What you should do - Transcribe word for word each line from the one containing "Screen dimensions: 1568x774" to the final line of the data, both included. Skip the pictures.

**********

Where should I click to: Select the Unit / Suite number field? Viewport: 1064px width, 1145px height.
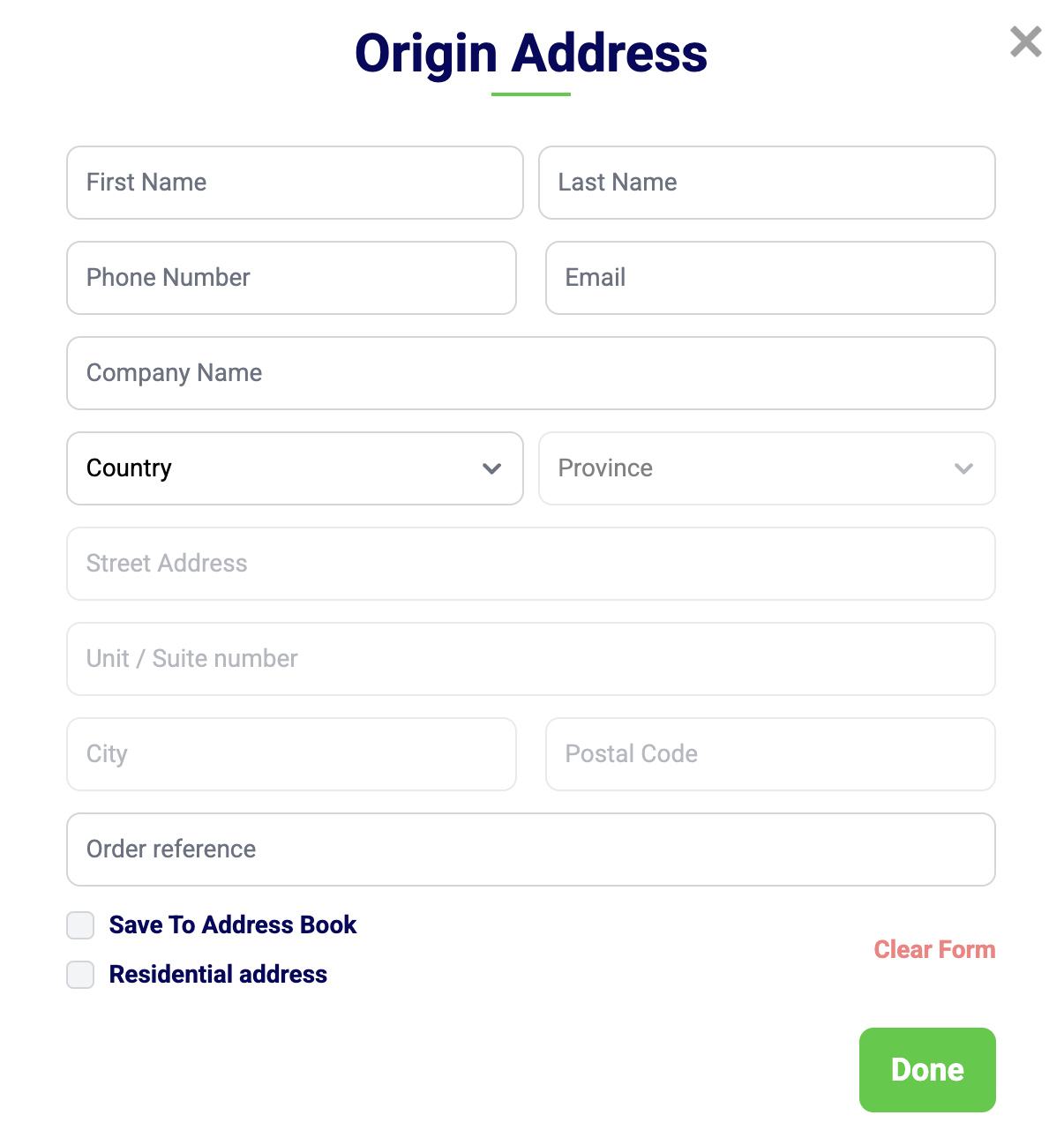pos(531,659)
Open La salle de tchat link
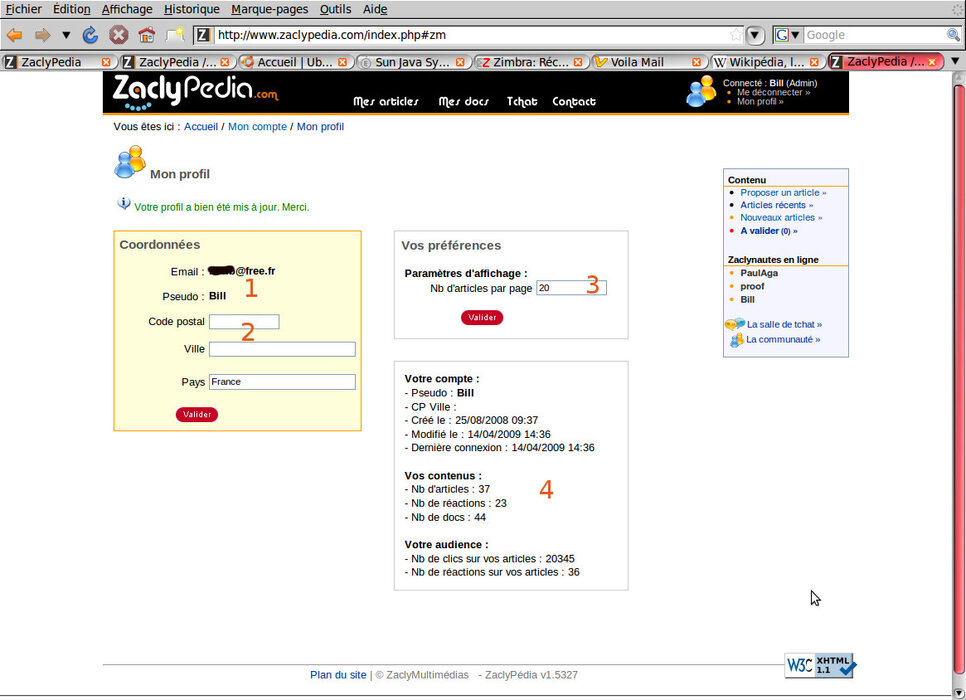Screen dimensions: 966x700 (x=783, y=324)
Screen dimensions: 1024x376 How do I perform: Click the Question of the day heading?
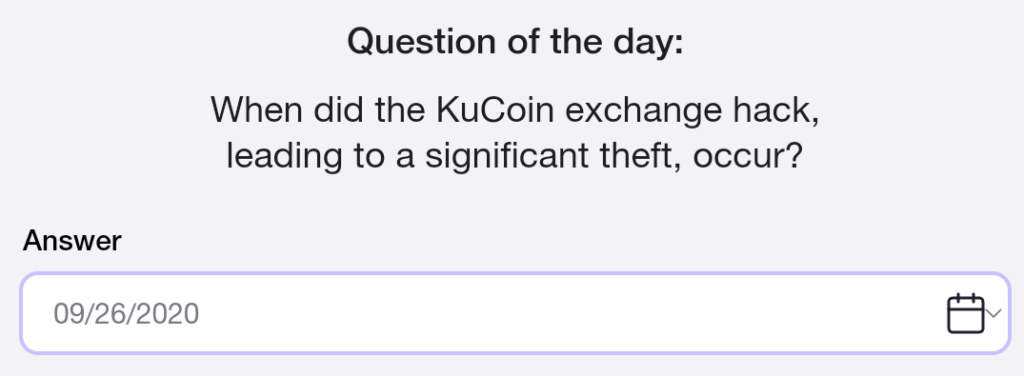point(515,42)
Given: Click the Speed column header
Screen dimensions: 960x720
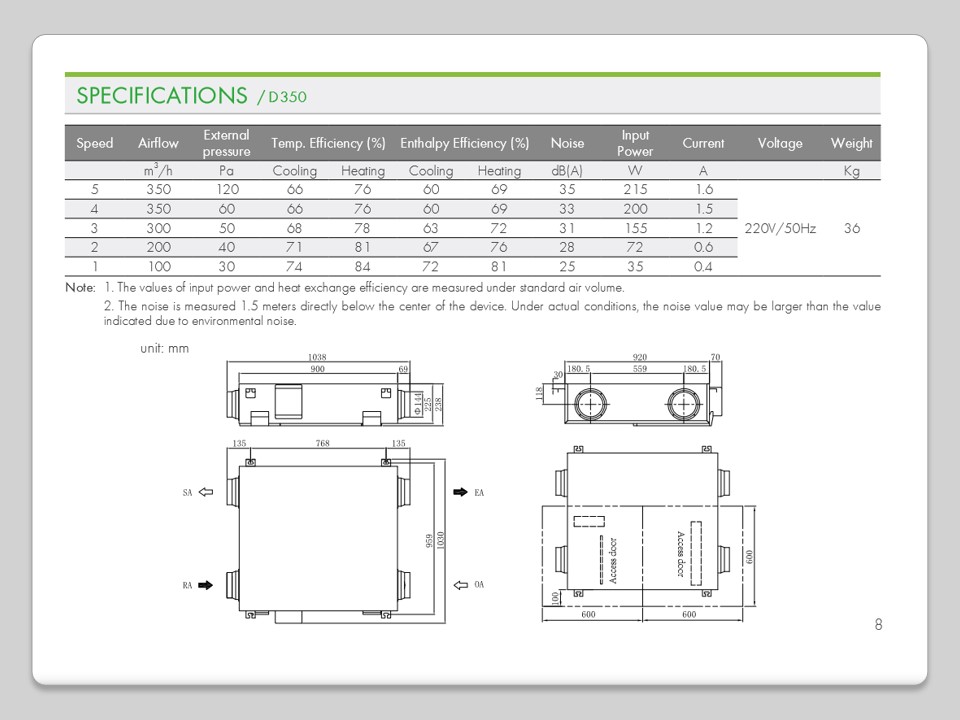Looking at the screenshot, I should [95, 143].
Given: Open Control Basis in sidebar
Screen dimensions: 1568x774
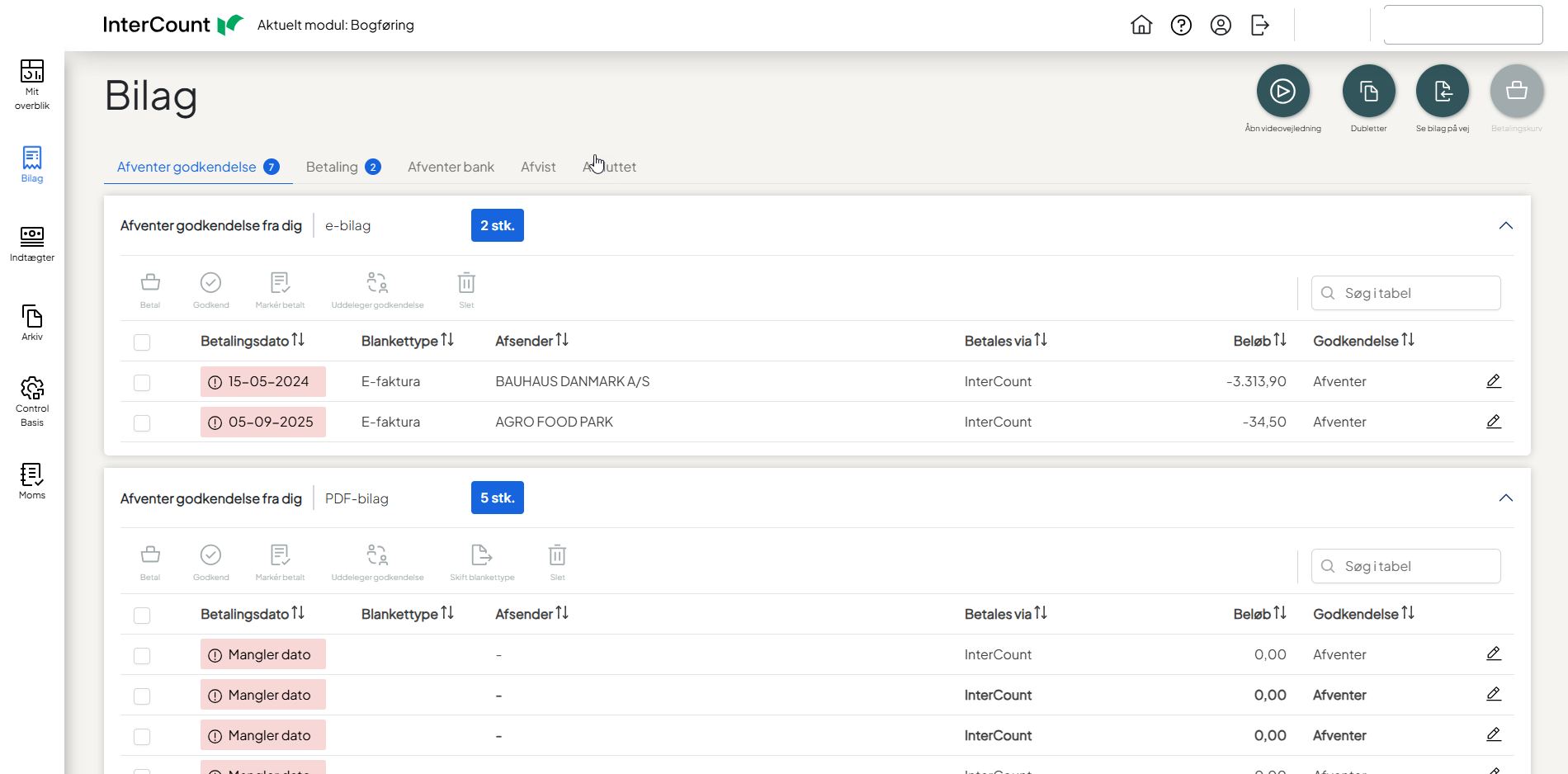Looking at the screenshot, I should click(x=32, y=402).
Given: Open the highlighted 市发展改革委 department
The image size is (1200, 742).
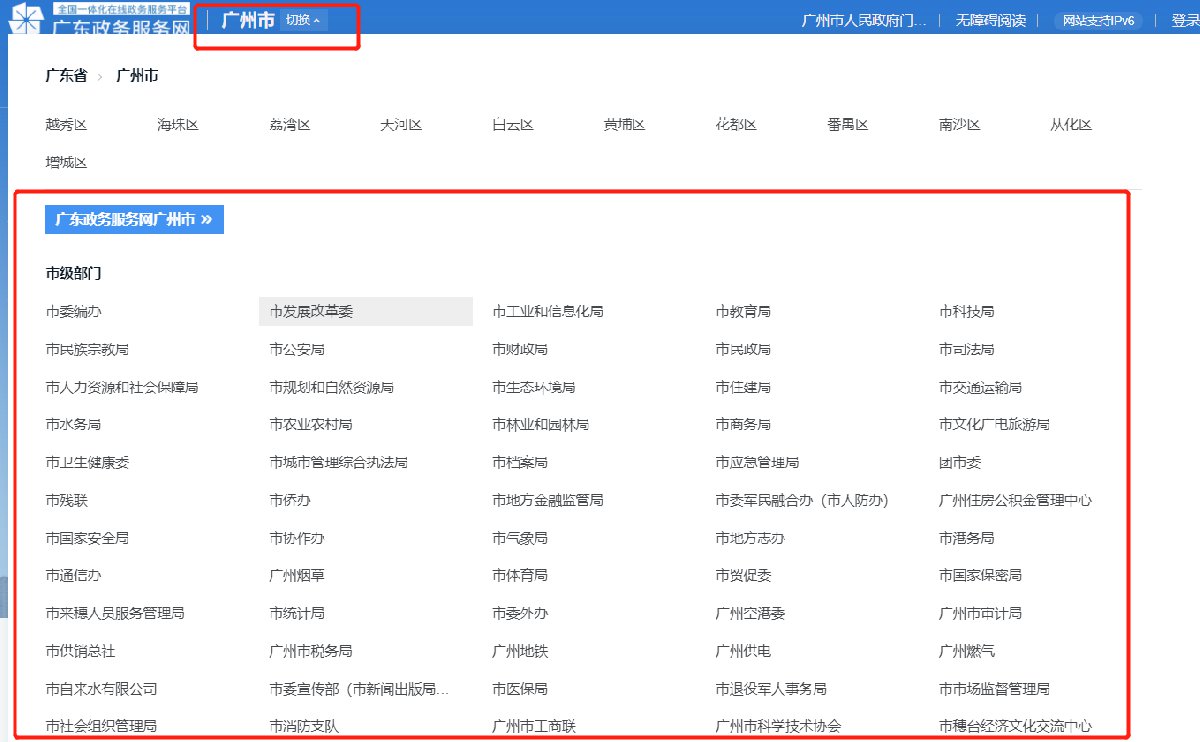Looking at the screenshot, I should [311, 312].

**********

Problem solution -
Screen dimensions: 1568x774
Looking at the screenshot, I should click(x=32, y=402).
Given: Open the highlighted 市发展改革委 department
The image size is (1200, 742).
Looking at the screenshot, I should [311, 312].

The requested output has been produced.